Adventure in Mexico #5 – An RV Truck and a Mexican Parade

An RV Truck and a Mexican Parade

An RV Truck and a Mexican Parade

By Malcolm Callister

The Organization

As visitors from Canada, Linda and I were honored to be asked to drive in the November 2nd, 2018, Día de Los Muertos (Day of the Dead), parade in Ajijic, Mexico.  These people are all celebrating life, they all know loss.  A big truck was required to transport a group of gringo dancers dressed as Zombies, from the Cemetery to the Main Square. We have a truck, we tow a Travel Trailer.

Parade Route

The parade route is over narrow cobblestone streets lined with parked cars, people laughing, pushing, clapping, and singing.  The roads are decorated with strings of intricately cut, colorful tissue paper picado flags.  The food vendors are everywhere, the crowds must be fed.

The Parade

We follow the lead vehicle, a Mariachi band, walking Zombies and young women dancing in brightly colored dresses. Spectators join the dancing, then filter back to the sidewalk.

The parade has its own hypnotic rhythm as it moves slowly forward.  Walkers join the parade, pushing the truck further back. The parade has many Mariachi bands and singers, each with their favorite songs.

With truck windows open, the aroma and sounds communicate the feeling of Fiesta. We consider calling for food.

Three tier altars built for the spirits of the deceased loved ones are passed on the narrow sidewalks.  Candles flicker and picado flags flutter around the photographs.

At an altar to a grandfather, I see a cigar and tequila below his photograph. The living in this house will be rewarded with a visit from his spirit tonight.
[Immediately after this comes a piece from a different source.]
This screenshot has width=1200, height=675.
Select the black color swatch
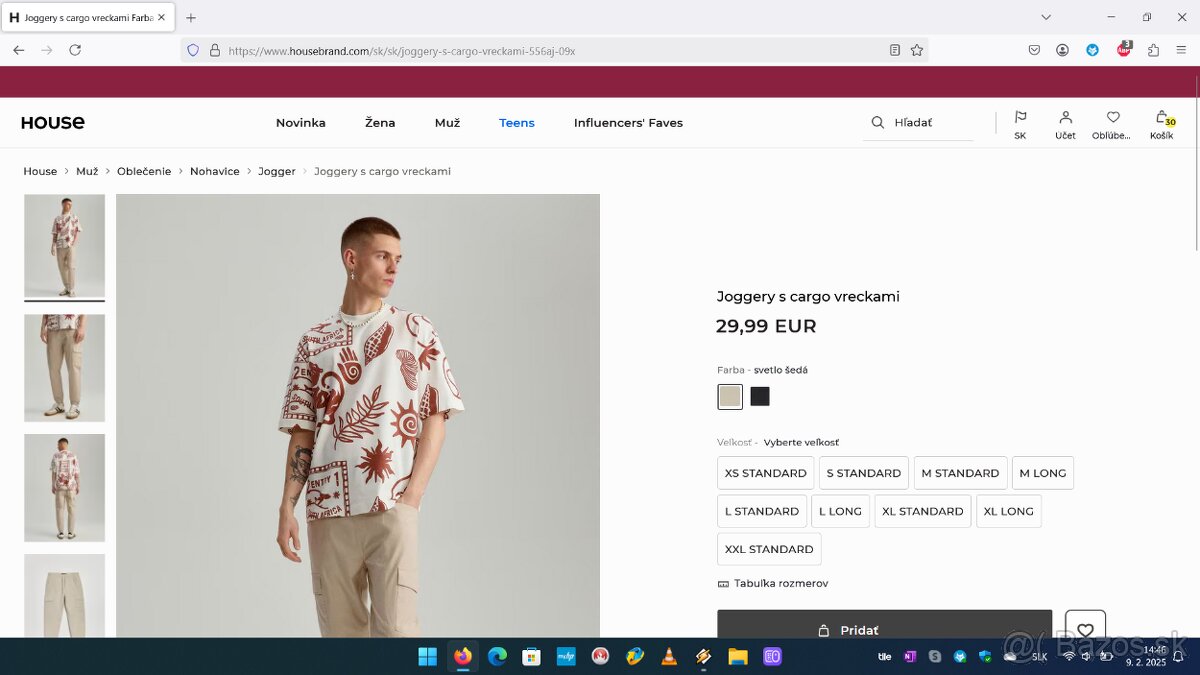(760, 397)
The zombies in the bed of the truck are throwing candies for children.  The young boys dive to the road to collect candies, dangerously close to the truck. Their mothers and sisters stand back safely and wait. The family haul of candies will be shared. The men stand in groups watching, smoking, drinking.

The Square

The lead vehicle is pushing a path through the crowd towards Ajijic’s main Square.  It looks like a single living mass of humanity moving over the square and road, barely space for the trucks to pass.  We manage, with our side mirrors folded in. Then stationary surrounded by happy people.
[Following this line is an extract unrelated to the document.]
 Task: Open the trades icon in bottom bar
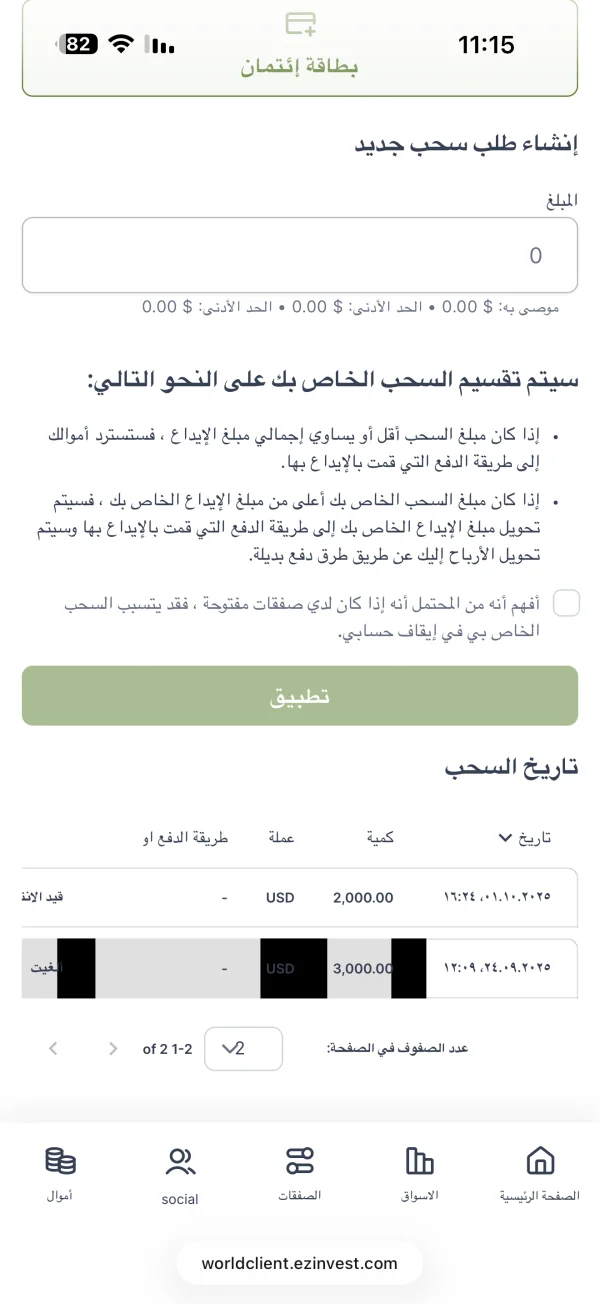[299, 1160]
The walkers and my passengers drift off.  We truck drivers are left, forgotten, the fiesta rules.

The Parade Masters’ happy smiling face, under his big sombrero, appears at my window.

“Muchas gracias mi amigo el desfile ha terminado” (Thank you, very much, my friend, the parade is over).
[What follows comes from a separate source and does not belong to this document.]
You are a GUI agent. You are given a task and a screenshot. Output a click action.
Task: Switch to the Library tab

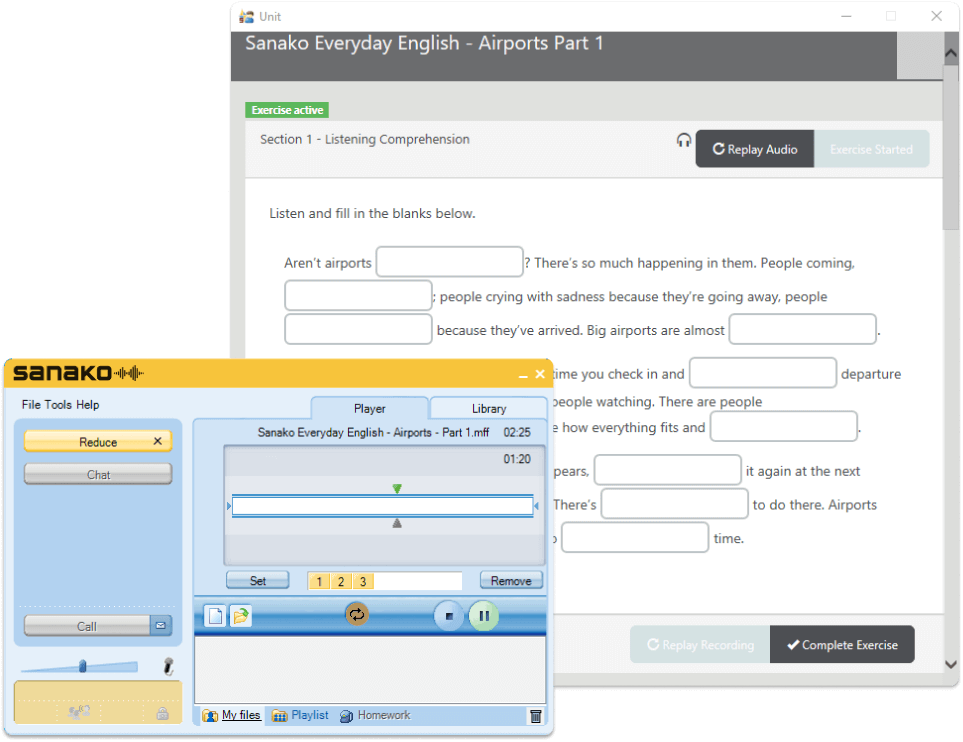(x=489, y=408)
He tells me the road in front is blocked. I will have to reverse the two-hundred meters through the crowd or stay overnight and enjoy the Fiesta.

A truly incredible experience, giving a totally different view of a Fiesta parade, but now for Linda, and I, the party is over.

M&L tip of the Week.

Driving in Mexico.  When towing a trailer on a two-lane road straddle the hard shoulder white line, put your left indicator on, indicating to other traffic that they can pass.